Les mesures de relance ne vont produire leurs effets que progressivement. Il est inutile de vouloir ajouter une couche par-dessus une couche. Par exemple, dans l'automobile, la prime à la casse a généré 10 et 15% d'activité supplémentaire Elle permet progressivement d'améliorer le flux de commandes. Le nombre d'immatriculations va commencer à monter. S'y ajoute la transformation, souhaitée, de la structure de la demande: les gens achètent des voitures qui émettent moins de CO2.

 

Avec un transfert vers des lieux de production hors de France...

Non: quand PSA vend une voiture «prime à la casse», dans 70% des cas, elle est produite en France  les 207 à Poissy, les C3 à Aulnay, les 308 à Sochaux, la C4 à Mulhouse. Seules quelques 207 sont fabriquées en Slovaquie.

 

A défaut d'un autre plan de relance, que demandez-vous ?

Agir encore plus vite et fort pour l'emploi. Les entreprises ont enregistré 20, 30, 40% de baisse d'activité. Il faut donc que l'Etat, les partenaires sociaux, les chefs d'entreprise s'engagent pour que l'essentiel de l'effort porte sur l'emploi. Par exemple, l'UIMM a proposé dès le début des dispositifs de chômage partiel plus longs, mieux pris en charge, combinés avec de la formation quand c'est possible.

 

Qui pourrait concerner aussi les cadres ?

Oui, mais je pense surtout aux jeunes, qui représentent une part non négligeable des CDD et des intérimaires, premiers touchés par la crise. Il faut donc regarder comment les aider à passer ces difficultés, avec les contrats de professionnalisation et l'apprentissage.

 

Laurent Wauquiez a présenté un bilan d'étape de toutes les mesures mises en place. Ne faut-il pas attendre qu'elles produisent leurs effets ?

La première urgence c'est de traduire dans la réalité les conventions pour l'automobile ainsi que les mesures avancées lors de la réunion du 18 février comme le fonds d'investissement social. Les chefs d'entreprise ne peuvent pas attendre. Dans un mois, c'est trop tard. Pourtant nous travaillons déjà avec les partenaires sociaux et le gouvernement pour essayer d'aller au-delà des dispositifs actuels de chômage partiel. Nous sommes notamment en train d'imaginer des dispositifs de cessation temporaire d'activité, sur des durées peut-être encore plus longues.

 

Qu'entendez-vous par cessation temporaire d'activité ?

L'idée est la suivante: une entreprise viable se trouve avec un plan de charge très affaissé sur les quatre mois à venir. Elle n'a même pas de quoi financer le chômage partiel. Si elle licencie, elle perd ses compétences.
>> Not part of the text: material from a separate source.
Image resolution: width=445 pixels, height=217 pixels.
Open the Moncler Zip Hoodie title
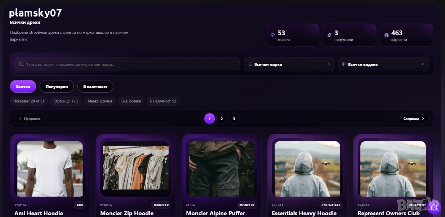(x=127, y=213)
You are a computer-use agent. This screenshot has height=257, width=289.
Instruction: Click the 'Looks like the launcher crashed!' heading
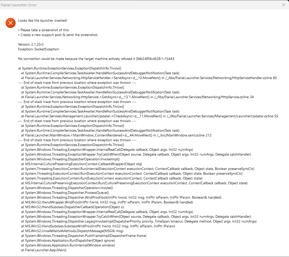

Et c'est un drame pour le salarié: briser le lien avec l'entreprise rend beaucoup plus difficile le retour à l'emploi. Le dispositif de cessation temporaire d'activité permettrait à l'entreprise de se situer à un horizon plus lointain et d'améliorer les compétences de ses salariés.

 

Avez-vous d'autres propositions ?

Avec notre réseau territorial très développé, nous pouvons identifier les entreprises qui ont encore des besoins de main d'?uvre et celles qui n'ont pas envie de se séparer de leurs salariés et imaginer que ces derniers vont temporairement dans une autre entreprise. Nous examinons comment mettre cela en ?uvre au niveau de la branche. C'est naturel, car les entreprises de la branche exercent des métiers communs. Cela pose quelques problèmes juridiques: le prêt de main-d'oeuvre n'est pas si facile.

 

La crise a montré les vertus de l'annualisation, des RTT...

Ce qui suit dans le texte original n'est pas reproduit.